**YOUR TASK:**
Scan the entries that follow and copy out every line containing "chevron".

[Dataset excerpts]
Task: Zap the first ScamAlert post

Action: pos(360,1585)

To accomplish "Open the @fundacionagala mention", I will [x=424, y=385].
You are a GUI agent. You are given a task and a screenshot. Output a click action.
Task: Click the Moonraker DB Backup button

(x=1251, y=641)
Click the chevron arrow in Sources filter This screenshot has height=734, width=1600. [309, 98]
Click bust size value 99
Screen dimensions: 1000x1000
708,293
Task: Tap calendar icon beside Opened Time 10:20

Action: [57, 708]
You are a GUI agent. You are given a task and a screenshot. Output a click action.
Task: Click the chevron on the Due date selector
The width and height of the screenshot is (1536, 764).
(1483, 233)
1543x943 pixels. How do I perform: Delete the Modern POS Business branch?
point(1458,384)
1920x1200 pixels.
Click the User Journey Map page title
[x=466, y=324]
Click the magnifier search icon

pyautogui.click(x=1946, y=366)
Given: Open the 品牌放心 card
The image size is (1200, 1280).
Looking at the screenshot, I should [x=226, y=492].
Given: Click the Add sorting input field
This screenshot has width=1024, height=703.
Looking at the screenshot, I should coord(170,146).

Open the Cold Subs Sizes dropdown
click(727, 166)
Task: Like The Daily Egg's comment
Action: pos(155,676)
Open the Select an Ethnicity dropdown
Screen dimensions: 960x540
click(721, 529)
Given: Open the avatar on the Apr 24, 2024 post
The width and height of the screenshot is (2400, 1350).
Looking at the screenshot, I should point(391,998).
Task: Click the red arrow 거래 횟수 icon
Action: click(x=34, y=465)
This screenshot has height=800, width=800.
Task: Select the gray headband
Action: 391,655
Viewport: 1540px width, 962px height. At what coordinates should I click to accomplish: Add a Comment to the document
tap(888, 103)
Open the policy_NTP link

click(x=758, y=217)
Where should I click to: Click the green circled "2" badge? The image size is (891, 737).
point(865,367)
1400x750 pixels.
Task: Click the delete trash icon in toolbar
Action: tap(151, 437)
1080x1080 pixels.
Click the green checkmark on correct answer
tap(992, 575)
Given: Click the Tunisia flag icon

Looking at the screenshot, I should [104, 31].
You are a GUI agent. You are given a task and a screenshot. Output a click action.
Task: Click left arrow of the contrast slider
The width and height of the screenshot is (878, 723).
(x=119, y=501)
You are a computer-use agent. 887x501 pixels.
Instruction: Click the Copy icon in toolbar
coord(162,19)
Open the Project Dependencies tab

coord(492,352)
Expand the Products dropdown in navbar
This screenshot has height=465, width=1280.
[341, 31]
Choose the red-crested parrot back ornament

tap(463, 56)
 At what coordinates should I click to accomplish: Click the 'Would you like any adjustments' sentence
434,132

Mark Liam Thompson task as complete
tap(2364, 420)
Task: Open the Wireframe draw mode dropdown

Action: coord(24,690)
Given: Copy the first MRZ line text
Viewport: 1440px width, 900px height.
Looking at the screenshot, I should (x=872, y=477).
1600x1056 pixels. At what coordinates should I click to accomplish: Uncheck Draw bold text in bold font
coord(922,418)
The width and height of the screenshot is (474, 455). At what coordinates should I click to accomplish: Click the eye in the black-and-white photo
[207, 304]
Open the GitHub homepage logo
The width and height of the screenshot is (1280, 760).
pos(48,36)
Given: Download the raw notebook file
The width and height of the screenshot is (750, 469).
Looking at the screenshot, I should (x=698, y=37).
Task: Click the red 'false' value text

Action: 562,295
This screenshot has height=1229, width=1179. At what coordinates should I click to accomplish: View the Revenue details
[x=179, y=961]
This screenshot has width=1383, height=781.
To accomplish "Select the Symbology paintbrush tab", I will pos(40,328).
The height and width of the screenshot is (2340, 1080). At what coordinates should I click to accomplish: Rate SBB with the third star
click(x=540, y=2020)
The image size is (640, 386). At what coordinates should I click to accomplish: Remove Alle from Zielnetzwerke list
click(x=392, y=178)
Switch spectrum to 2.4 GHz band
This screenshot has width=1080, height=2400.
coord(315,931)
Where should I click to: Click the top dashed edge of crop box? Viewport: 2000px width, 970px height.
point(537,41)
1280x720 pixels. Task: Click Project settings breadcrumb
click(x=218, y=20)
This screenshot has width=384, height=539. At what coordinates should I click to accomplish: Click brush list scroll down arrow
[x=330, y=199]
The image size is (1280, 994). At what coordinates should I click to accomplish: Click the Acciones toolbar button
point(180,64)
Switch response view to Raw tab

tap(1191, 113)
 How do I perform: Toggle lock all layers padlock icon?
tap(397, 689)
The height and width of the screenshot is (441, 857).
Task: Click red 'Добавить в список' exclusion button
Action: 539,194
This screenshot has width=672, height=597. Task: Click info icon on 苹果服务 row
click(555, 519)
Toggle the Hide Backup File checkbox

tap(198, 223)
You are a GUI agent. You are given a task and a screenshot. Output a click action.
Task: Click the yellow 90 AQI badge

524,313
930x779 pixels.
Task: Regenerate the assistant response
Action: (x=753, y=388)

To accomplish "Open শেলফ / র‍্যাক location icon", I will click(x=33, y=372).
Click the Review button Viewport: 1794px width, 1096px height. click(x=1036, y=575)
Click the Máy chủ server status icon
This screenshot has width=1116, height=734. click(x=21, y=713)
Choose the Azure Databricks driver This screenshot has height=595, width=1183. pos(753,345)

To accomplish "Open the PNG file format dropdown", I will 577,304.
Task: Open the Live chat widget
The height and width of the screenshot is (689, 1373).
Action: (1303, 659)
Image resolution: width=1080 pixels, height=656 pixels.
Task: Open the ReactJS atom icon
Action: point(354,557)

**EXERCISE ANSWER:**
Click the chevron arrow in Sources filter This screenshot has height=734, width=1600. [309, 98]
Task: Click the chevron on the Due date selector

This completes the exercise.